The Perth Scorchers have reasserted themselves as the Big Bash League's premier franchise, completing a spectacular season as nomads by claiming the BBL11 title…
Perth Scorchers hero Laurie Evans has urged Cricket Australia to cut the length of the BBL so the star power can return to the Twenty20 tournament.
The Englishman was the match winner on Friday night, hitting a blazing unbeaten 74 to pull the Scorchers out of trouble and to the franchise’s fourth BBL title.
Evans and captain Ashton Turner came together after Perth slumped to 4-25, with the pair immediately attacking the Sydney Sixers’ bowlers to completely change the momentum of the final at Marvel Stadium.
The 34-year-old was thrilled with the victory, and grateful for his opportunity with the Scorchers, but believed bold decisions needed to made ahead of the 12th edition of the tournament.

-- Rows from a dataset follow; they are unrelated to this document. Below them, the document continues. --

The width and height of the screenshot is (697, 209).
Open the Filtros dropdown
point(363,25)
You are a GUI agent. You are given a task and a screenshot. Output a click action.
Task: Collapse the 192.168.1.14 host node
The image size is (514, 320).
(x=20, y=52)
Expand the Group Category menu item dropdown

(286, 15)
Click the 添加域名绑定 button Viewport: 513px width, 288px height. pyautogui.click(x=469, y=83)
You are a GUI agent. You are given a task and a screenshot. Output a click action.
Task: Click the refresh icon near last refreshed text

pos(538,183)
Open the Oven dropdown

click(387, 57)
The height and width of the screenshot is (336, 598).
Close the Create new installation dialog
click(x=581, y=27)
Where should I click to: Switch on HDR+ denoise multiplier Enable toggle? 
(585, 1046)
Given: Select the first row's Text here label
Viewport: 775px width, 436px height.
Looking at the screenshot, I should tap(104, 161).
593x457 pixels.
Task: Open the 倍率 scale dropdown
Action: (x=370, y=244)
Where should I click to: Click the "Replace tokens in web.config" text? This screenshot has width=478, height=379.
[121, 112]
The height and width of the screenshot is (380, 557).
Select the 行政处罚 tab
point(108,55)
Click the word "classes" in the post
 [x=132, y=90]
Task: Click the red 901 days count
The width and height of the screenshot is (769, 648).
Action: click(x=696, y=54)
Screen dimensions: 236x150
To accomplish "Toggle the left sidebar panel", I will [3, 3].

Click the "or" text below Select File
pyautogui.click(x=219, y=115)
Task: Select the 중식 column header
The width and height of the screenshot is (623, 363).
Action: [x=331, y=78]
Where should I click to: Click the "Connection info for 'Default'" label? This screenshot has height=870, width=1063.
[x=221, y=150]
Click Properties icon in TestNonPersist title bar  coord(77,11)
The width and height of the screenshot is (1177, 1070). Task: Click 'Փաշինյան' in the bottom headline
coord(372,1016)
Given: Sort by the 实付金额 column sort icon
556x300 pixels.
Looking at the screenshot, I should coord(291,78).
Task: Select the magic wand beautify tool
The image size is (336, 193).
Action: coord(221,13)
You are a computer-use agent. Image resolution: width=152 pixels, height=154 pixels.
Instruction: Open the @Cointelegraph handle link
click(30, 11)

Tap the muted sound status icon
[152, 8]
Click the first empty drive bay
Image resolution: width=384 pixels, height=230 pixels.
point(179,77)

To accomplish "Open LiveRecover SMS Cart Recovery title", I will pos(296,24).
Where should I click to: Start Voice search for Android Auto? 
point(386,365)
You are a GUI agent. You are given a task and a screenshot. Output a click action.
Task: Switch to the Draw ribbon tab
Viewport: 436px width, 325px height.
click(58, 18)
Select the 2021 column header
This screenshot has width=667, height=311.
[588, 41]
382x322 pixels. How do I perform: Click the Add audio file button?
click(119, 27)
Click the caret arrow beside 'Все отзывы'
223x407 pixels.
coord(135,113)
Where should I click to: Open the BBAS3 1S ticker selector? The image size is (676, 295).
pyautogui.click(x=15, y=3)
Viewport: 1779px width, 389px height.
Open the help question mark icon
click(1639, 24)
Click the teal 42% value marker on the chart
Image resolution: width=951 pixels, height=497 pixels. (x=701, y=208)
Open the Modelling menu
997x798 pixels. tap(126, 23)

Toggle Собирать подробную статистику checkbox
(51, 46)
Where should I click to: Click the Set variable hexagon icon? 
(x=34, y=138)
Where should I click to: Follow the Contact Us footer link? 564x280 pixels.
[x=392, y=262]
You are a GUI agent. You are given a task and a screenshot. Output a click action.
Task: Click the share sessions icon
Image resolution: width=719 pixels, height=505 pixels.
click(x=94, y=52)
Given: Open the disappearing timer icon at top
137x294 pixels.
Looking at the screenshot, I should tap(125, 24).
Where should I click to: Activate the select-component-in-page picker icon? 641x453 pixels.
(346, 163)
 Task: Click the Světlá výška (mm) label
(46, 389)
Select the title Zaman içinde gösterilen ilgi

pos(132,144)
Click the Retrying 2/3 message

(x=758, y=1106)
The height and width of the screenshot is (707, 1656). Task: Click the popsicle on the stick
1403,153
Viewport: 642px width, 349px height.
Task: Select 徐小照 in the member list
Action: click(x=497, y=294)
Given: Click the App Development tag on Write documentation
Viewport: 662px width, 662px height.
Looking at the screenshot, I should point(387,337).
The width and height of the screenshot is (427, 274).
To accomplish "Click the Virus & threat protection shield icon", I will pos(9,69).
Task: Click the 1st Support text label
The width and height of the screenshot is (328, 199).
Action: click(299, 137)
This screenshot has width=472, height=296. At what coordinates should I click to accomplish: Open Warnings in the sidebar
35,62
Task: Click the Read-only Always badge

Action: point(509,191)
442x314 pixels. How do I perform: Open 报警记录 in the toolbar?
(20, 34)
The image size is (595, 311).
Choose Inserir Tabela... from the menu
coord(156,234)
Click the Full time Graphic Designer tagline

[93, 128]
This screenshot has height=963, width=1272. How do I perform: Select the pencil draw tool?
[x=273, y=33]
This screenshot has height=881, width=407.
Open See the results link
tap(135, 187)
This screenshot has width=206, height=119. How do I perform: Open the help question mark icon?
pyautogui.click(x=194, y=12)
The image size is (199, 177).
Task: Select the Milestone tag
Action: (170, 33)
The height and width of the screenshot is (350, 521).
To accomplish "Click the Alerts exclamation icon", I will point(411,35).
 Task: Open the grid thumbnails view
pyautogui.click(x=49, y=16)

Interest levels in the BBL have waned further this season with COVID-19 infections having a massive impact as teams often had to call up players from club cricket just to field a team.
But the BBL, which once ran for 43 days and involved teams playing each other just once, now spans two months and is played across 14 rounds.
Evans also warned the mooted international player draft could discourage stars from coming down under.
“This tournament needs to attract the biggest players in the world, it probably needs to quicken up, get shorter, get some more crowds in again,” Evans said.
“It’s a great tournament, but if you want to attract the biggest players in the world, like every tournament wants to, you need to find a way to make it a bit shorter because guys obviously can’t come for the whole time.
“It helps people like me, who are just flying under the radar and not playing international career, so I’m grateful for the opportunity.
“I’ve got a two-year-old boy, missed his birthday, missed my wife’s birthday, it’s not nice, but the guys have just been outstanding.”
The Scorchers’ first title since 2016-17 was all the more impressive considering they have been away from Perth since December 8 due to Western Australia’s border closure.
Even after the celebrations subside in Melbourne, Perth-based players will be unable to return home until February 5. They will then be forced into 14 days of quarantine on arrival.
“I can’t say too much because I’ll get in trouble, but to think they (Perth-based players) can’t go home but I can fly to England is pretty ridiculous,” Evans said.
“The record we had coming into this game, it would have meant nothing if we didn’t get it done so to actually dominate and win the final in that fashion says a lot about the group.”